No, no es lo mismo. Y de hecho el test podría obrar en contra del escrutinio a que los ciudadanos tienen derecho. Porque no se trata de que cada político informe de lo que hace, come, bebe o ingiere (o de lo que no). Se trata de que ejerza bien su labor y que cuando no lo haga, la prensa y los ciudadanos investiguen y lo pongan bajo la lupa. Pero hacerse un test de drogas tiene el peligro de que su poseedor lo transforme en una patente de corso para hacer o decir cualquier cosa, arguyendo que es una persona sobria. Pero todos saben —y hay dos o tres ejemplos en el Congreso— que la gente sobria puede decir o hacer tonterías con frecuencia o estar animada por malos propósitos o mal entender su labor. Es mejor respetar la privacidad de todos los políticos recordándoles, sin embargo, que los ojos y oídos de la ciudadanía (es decir, de la prensa) están encima haciendo el escrutinio de su comportamiento.
En un mundo donde la prensa funcione y el debate democrático también, este tipo de test no es necesario. Y donde la prensa no funciona bien y el debate democrático es flojo, ese tipo de test es inútil.

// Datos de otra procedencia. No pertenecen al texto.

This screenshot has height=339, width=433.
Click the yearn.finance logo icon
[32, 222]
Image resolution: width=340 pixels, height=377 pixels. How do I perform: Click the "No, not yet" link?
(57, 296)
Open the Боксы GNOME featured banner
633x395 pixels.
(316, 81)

Después de todo, es peor que un político haga o diga tonterías con dedicación casi profesional o que en vez de leer informes se dedique a leer Twitter o a escribir en él, que el hecho de consumir en sus horas libres y en la privacidad de su hogar marihuana. Lo que importa, en otras palabras, es cómo el político desempeña su función. Es este desempeño el que hace relevante lo demás. Si hace o dice tonterías, entonces hay que investigar si ello es fruto de la estupidez o la ignorancia (en este caso la cura es difícil) o resultado de una adicción. Pero pretender que un test acredite algo relevante para el quehacer del político es fariseísmo, y equivale a confundir los deberes de conducta que impone el rol de político, con los hábitos de vida que tiene derecho a elegir. Sí, pero se dirá: ¿acaso no podría ser objeto de extorsión por parte de quienes lo proveen o adquirir compromisos ilícitos? De acuerdo, pero en tal caso, ¿por qué no rendir pruebas de sus preferencias sexuales, someterlo a hipnosis y develar sus fantasías u otras costumbres que, si se revelaran, podrían avergonzarlo y exponerlo a extorsiones? No hay caso, no es sensato exigir pureza ex ante.
Es mejor juzgar a la gente —también al político— por su conducta en el cumplimiento del deber, no por sus hábitos.